Task instructions
For the material below, return exactly the lines starting at the one holding "Image resolution: width=1200 pixels, height=800" and ending at the one holding "Select the output value 0.0", counting both as part of the range.
:: Supplied data
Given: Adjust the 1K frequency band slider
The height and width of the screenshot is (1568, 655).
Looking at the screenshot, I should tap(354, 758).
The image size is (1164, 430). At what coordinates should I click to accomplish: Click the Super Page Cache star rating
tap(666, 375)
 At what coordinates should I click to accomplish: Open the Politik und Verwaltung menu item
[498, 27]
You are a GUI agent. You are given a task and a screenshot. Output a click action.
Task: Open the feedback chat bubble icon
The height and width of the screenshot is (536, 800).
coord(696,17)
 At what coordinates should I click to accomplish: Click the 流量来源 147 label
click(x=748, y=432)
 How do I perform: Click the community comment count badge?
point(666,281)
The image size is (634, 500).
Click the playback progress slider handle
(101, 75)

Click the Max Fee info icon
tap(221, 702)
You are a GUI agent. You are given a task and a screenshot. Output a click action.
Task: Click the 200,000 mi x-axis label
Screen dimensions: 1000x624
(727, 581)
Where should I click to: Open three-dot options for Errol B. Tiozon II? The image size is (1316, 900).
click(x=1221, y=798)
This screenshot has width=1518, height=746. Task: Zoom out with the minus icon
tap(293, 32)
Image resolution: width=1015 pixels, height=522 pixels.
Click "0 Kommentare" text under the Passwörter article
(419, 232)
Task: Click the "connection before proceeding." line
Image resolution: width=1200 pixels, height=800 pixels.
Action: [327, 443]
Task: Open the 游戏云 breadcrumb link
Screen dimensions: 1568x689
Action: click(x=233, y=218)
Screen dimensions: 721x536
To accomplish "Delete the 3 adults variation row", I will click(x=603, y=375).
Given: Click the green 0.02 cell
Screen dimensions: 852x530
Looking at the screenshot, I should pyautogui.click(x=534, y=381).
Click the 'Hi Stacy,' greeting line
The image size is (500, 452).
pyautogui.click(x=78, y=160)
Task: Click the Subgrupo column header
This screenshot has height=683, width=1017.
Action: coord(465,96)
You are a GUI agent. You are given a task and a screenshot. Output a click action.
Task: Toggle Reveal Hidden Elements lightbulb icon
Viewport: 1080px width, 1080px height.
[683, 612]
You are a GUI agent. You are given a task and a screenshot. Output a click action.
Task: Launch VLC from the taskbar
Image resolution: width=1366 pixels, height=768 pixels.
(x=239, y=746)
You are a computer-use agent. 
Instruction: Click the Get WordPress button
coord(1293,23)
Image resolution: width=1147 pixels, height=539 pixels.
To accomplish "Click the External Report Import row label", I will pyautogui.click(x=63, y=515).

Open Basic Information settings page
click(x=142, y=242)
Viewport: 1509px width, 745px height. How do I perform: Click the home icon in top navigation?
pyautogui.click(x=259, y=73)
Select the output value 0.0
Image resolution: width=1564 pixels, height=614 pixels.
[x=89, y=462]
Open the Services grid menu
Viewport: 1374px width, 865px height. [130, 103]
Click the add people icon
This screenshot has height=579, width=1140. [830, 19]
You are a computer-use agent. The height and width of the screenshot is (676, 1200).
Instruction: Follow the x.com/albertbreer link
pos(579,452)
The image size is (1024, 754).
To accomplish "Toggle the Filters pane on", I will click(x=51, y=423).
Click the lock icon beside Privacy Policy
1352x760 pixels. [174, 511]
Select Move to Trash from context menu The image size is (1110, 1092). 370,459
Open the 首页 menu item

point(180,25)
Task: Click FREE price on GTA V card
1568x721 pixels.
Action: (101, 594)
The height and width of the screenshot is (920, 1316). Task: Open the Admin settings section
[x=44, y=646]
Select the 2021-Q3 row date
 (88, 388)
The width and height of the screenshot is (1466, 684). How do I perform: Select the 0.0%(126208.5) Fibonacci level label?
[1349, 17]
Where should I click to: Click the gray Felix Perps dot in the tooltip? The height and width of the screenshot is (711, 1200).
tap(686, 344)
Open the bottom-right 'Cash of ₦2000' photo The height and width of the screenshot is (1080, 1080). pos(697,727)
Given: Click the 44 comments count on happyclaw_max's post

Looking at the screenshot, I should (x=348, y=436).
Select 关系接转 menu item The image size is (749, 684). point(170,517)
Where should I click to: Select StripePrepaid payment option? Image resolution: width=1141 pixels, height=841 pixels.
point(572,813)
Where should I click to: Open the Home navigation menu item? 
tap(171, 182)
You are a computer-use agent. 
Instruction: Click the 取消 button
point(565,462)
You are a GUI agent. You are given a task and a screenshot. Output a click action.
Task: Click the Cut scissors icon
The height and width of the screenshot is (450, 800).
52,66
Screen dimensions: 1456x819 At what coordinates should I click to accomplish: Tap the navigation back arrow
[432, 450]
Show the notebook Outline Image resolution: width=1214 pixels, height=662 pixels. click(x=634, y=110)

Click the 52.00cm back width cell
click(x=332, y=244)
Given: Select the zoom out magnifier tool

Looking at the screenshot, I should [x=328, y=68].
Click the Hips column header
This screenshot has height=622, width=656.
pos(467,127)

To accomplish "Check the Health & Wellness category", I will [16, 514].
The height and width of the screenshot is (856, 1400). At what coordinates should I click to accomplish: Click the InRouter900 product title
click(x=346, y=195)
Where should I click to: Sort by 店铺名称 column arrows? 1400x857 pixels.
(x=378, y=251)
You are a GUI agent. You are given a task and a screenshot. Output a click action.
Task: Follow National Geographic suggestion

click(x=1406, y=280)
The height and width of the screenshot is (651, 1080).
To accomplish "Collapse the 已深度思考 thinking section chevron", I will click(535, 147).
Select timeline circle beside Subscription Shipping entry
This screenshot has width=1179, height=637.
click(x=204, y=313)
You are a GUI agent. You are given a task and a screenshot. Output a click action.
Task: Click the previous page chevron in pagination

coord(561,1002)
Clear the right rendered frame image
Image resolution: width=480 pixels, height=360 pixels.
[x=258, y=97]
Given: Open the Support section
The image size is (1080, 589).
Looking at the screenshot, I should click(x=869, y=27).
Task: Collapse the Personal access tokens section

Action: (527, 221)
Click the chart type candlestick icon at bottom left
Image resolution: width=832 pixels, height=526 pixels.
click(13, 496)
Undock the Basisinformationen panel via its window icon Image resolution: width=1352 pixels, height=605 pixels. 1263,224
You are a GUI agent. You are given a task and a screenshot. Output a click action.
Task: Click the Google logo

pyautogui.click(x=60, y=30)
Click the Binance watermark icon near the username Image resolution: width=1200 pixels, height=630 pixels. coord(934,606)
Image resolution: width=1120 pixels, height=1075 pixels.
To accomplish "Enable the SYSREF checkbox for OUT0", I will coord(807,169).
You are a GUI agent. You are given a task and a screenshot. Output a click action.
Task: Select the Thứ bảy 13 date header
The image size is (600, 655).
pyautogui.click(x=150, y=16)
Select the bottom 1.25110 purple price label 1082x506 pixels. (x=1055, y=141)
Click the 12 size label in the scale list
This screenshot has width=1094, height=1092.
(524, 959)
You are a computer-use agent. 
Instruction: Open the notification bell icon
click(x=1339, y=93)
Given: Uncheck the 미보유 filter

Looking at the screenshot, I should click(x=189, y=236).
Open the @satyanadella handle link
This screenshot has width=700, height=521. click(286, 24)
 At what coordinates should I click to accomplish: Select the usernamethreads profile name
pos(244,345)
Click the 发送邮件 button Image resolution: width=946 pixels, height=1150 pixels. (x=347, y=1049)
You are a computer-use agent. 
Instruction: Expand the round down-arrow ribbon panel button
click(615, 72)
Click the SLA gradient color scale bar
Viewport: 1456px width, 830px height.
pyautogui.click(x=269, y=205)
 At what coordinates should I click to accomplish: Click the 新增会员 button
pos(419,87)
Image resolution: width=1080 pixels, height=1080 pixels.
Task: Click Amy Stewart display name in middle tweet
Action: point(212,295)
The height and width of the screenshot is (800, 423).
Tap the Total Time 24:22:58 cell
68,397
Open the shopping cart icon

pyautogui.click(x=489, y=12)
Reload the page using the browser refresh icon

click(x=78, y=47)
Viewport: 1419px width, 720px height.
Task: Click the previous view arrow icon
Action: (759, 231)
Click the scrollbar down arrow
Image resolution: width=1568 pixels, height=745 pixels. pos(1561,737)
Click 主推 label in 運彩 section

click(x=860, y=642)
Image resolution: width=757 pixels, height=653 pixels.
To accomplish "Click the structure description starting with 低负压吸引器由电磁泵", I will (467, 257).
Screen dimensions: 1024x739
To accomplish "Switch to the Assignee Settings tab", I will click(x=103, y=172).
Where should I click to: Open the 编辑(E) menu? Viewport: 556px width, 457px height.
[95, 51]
::::
Worked solution
Image resolution: width=1200 pixels, height=800 pixels.
Action: [327, 443]
Task: Open the 游戏云 breadcrumb link
Screen dimensions: 1568x689
Action: click(x=233, y=218)
Screen dimensions: 721x536
To accomplish "Delete the 3 adults variation row", I will click(x=603, y=375).
Given: Click the green 0.02 cell
Screen dimensions: 852x530
Looking at the screenshot, I should pyautogui.click(x=534, y=381).
Click the 'Hi Stacy,' greeting line
The image size is (500, 452).
pyautogui.click(x=78, y=160)
Task: Click the Subgrupo column header
This screenshot has height=683, width=1017.
Action: coord(465,96)
You are a GUI agent. You are given a task and a screenshot. Output a click action.
Task: Toggle Reveal Hidden Elements lightbulb icon
Viewport: 1080px width, 1080px height.
[683, 612]
You are a GUI agent. You are given a task and a screenshot. Output a click action.
Task: Launch VLC from the taskbar
Image resolution: width=1366 pixels, height=768 pixels.
(x=239, y=746)
You are a computer-use agent. 
Instruction: Click the Get WordPress button
coord(1293,23)
Image resolution: width=1147 pixels, height=539 pixels.
To accomplish "Click the External Report Import row label", I will pyautogui.click(x=63, y=515).

Open Basic Information settings page
click(x=142, y=242)
Viewport: 1509px width, 745px height. How do I perform: Click the home icon in top navigation?
pyautogui.click(x=259, y=73)
Select the output value 0.0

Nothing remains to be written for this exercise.